A adesão ao programa será feita diretamente com bancos e instituições financeiras. Plataformas como o Serasa Limpa Nome também passam a integrar as ofertas do Desenrola, funcionando como canal de acesso às condições negociadas. Na prática, o consumidor poderá consultar suas dívidas, verificar quais estão elegíveis e escolher a melhor proposta de pagamento, com as mesmas condições oferecidas pelos credores.

A expectativa do mercado é que milhões de ofertas sejam disponibilizadas logo no início da operação. Só na base da Serasa, mais de 100 milhões de consumidores já estão cadastrados, com centenas de milhões de propostas de negociação em potencial.

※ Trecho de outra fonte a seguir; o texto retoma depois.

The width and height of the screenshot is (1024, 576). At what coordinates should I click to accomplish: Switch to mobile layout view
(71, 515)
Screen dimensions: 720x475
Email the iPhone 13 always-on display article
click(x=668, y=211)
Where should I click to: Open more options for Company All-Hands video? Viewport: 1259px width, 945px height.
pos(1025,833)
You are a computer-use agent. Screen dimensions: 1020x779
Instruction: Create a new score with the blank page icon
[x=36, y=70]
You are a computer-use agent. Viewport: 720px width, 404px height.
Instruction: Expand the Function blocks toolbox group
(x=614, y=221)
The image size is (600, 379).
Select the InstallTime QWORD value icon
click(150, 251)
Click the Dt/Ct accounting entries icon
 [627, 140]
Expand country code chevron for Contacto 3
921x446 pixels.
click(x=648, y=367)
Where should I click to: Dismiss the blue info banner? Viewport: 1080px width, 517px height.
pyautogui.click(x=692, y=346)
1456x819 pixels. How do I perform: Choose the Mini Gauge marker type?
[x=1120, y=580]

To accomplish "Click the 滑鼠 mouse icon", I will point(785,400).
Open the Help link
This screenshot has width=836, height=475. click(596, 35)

Entre o alívio imediato e o desafio estrutural

O avanço do setor financeiro sobre a inadimplência também ajuda a entender o contexto em que o programa nasce. Antes da pandemia, cerca de 38% das dívidas estavam concentradas em bancos. Hoje, esse número gira em torno de 47%.

Esse crescimento está ligado à digitalização e à ampliação do acesso ao crédito, especialmente entre as classes de menor renda. Ao mesmo tempo, expõem fragilidades relacionadas à educação financeira e ao uso do crédito no dia a dia.

“Desconto, redução de juros e parcelamento aparecem à frente até mesmo do aumento de renda como fatores que facilitam a negociação”, destaca Fernando Gambaro.

Onde nasce o ciclo da dívida do brasileiro?

O retrato do endividamento no Brasil passa, sobretudo, pelos produtos financeiros mais acessíveis. E também mais perigosos quando mal utilizados. O cartão de crédito lidera com folga entre as modalidades de dívida, presente em 73% dos casos, seguido pelo crédito pessoal e empréstimos bancários, com 56%, e pelo cheque especial ou limite da conta, com 33%. Mais do que números, esses dados revelam como o crédito deixou de ser um recurso pontual e passou a ocupar um papel estrutural no orçamento das famílias.

No caso do cartão de crédito, o mais utilizado, o cenário é ainda mais sensível. Entre os endividados nessa modalidade, 37% acumulam dívidas superiores a R$ 10 mil e 36% convivem com esse passivo há mais de dois anos. O dado reforça a percepção de que o cartão tem sido usado não apenas para consumo, mas como uma extensão da renda, especialmente em momentos de aperto financeiro, o que aumenta o risco de um endividamento prolongado e difícil de reverter.

Crédito deixa de aliviar e passa a aprisionar

Já o crédito pessoal e os empréstimos bancários, embora apareçam em segundo lugar, concentram dívidas ainda mais persistentes. Metade dos consumidores nessa categoria possui débitos acima de R$ 10 mil, e 43% permanecem endividados por mais de dois anos. No cheque especial, a lógica se repete: 35% têm dívidas elevadas e 36% enfrentam um ciclo de longo prazo. Em comum, essas modalidades mostram que, sem condições reais de pagamento e organização financeira, o crédito que deveria aliviar acaba aprofundando o problema, alimentando um ciclo de dívida que se retroalimenta.

Nesse contexto, o Novo Desenrola Brasil surge como uma porta de entrada para a renegociação, mas não como solução isolada. O desafio, agora, é transformar esse momento de mobilização em um processo contínuo de educação financeira e acesso responsável ao crédito. Porque, no fim das contas, limpar o nome é só o primeiro passo. O verdadeiro teste está em conseguir não sujá-lo novamente.